Gender-Wahn

Jetzt sollen wir sogar das Alphabet neu buchstabieren

18.08.2021
Lesedauer: 2 Minuten
Bisher wird das ABC beim Diktieren durch Namen (D wie Dora) veranschaulicht. Foto: New Africa - stock.adobe.com

Der Gender-Wahn macht sogar vor dem Alphabet nicht halt – in Zukunft sollen wir Buchstaben mit Städtenamen statt wie bisher mit Vornamen (Anton, Berta, Cäsar, Dora) veranschaulichen.

Ein Hintergrund: Weil dabei 16 männliche, aber nur 6 weibliche Vornamen verwendet werden, soll für die seit 1890 gebräuchliche „Buchstabiertafel“ eine neue Regelung her. „Das entspricht nicht der heutigen Lebensrealität“, lautet die Begründung des Instituts für Normung (DIN).

Da es jedoch unmöglich sei, „alle relevanten ethnischen und religiösen Gruppen geschlechtergerecht ausgewogen“ darzustellen, sollen ab Mitte 2022 Städtenamen (Augsburg, Berlin, Cottbus, Düsseldorf) verwendet werden.

Diesen Vorstoß der DIN kritisiert nun eine ProfessorIN!

So könnten wir zukünftig buchstabieren - Infografik

Dass Schüler, Firmen und Ämter künftig politisch korrekt buchstabieren sollen, hält Soziologie-Professorin Ulrike Ackermann für eine absurde „Sprachreinigung“: „Die Menschen sollen umerzogen werden.“

Relikte aus NS-Zeit

Ein weiterer Grund für die angestrebte Alphabet-Reform: In der aktuellen Auswahl der Vornamen stecken noch immer Relikte aus der Zeit der Nationalsozialisten.

Die hatten 1934 alle jüdischen Namen entfernt: Aus David wurde Dora, aus Nathan Nordpol, aus Samuel Siegfried. Die Tafel wurde nach 1945 einige Male überarbeitet.
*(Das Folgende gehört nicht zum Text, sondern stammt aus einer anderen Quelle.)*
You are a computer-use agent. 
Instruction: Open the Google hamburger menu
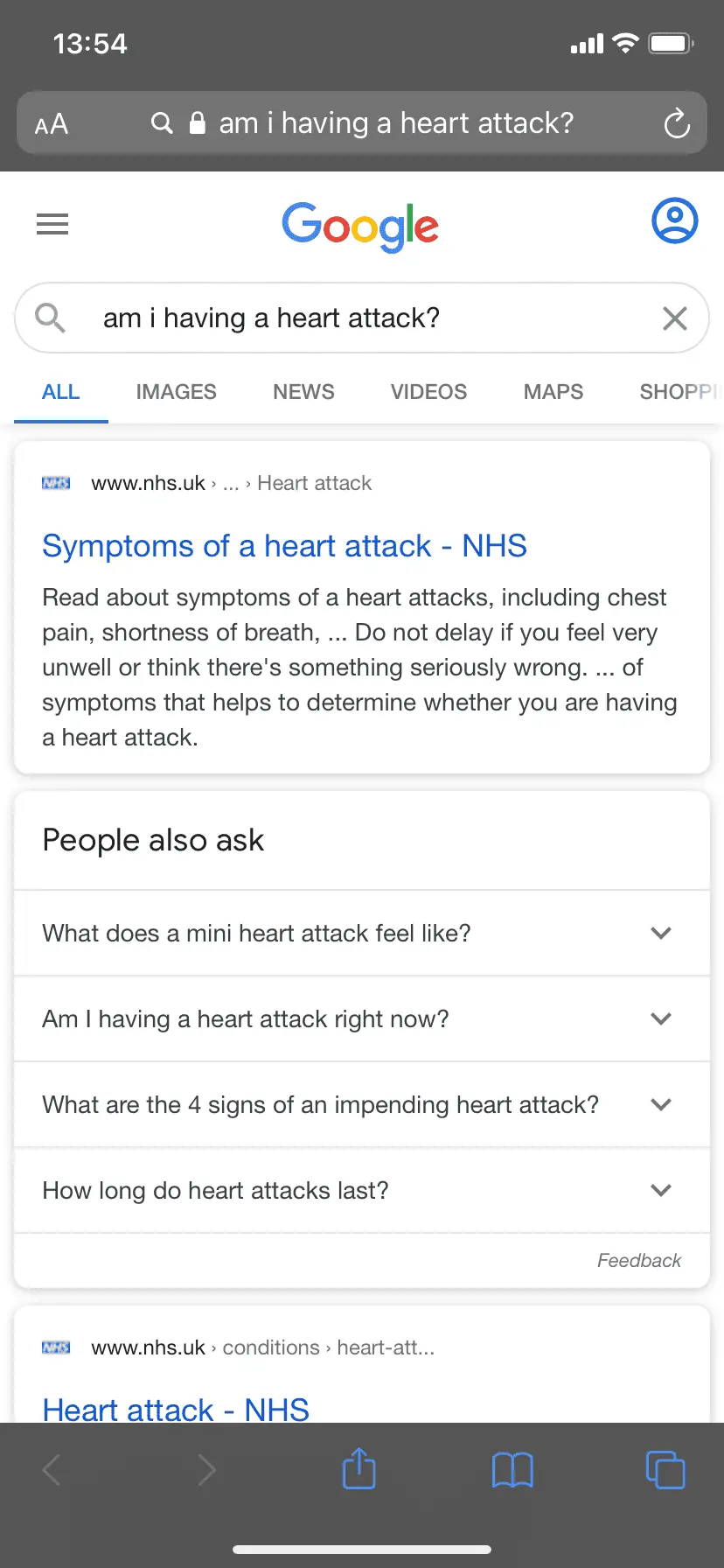click(x=52, y=224)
Viele rätseln jedoch, warum man bei der angestrebten Überarbeitung der Buchstabiertafel nicht einfach die jüdischen Vornamen wieder einfügt, statt alle Namen durch Städte zu ersetzen. Wo vor 1934 Nathan stand, könnte in Zukunft dann Nürnberg stehen.

Die Ende Juli vorgestellte Fassung mit den Ortsnamen ist jedoch nur ein Entwurf, Interessierte können sich noch mit Ideen und Kommentaren an das Deutsche Institut für Normung wenden. Die endgültige Fassung wird Mitte 2022 erwartet.